Hot oven, he called tentatively as he pulled the toasting bagel out of the industrial robot-like oven (nothing of the home or hearth about it), warning his fellow workers of the danger of the oven door. But he had the certain authority of one who is following the safety protocol to the letter, betrayed by his novice zeal.
He gently placed an egg disc on the hot bagel. Next, he cut an avocado. Thoughtfully, and with precision, he sliced the green fruit into wedges.
He scooped them from the dark rind, and gently splayed them on the bagel's top half. He carefully arranged the slices, so they fanned out, a lush peacock's tail on the burnt bread background.
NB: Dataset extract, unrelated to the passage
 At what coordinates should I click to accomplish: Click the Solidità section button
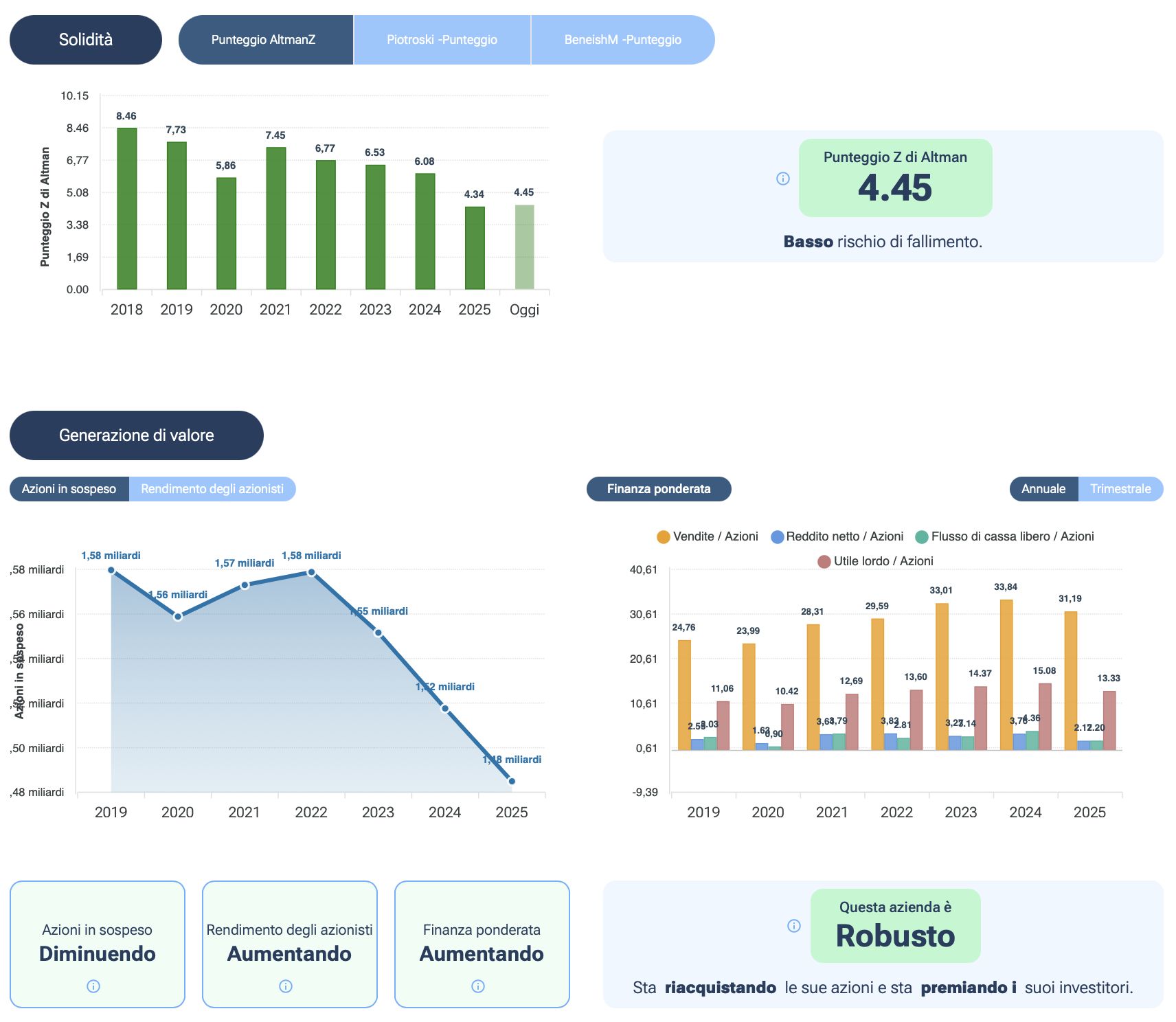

Meticulously, he turned each one so that it rested on her neighbor, until the bagel half was covered with undulating waves of green.
Once the sandwich was assembled, he carefully wrapped the bagel in foil, tucking in each corner, folding it to make a clean and perfect package.
I'm sorry I got avocado on here, pointing to the ticket, extending the foil-wrapped bagel cheerfully, arms stiff with shyness.
Oh don't worry about it.
And thank you.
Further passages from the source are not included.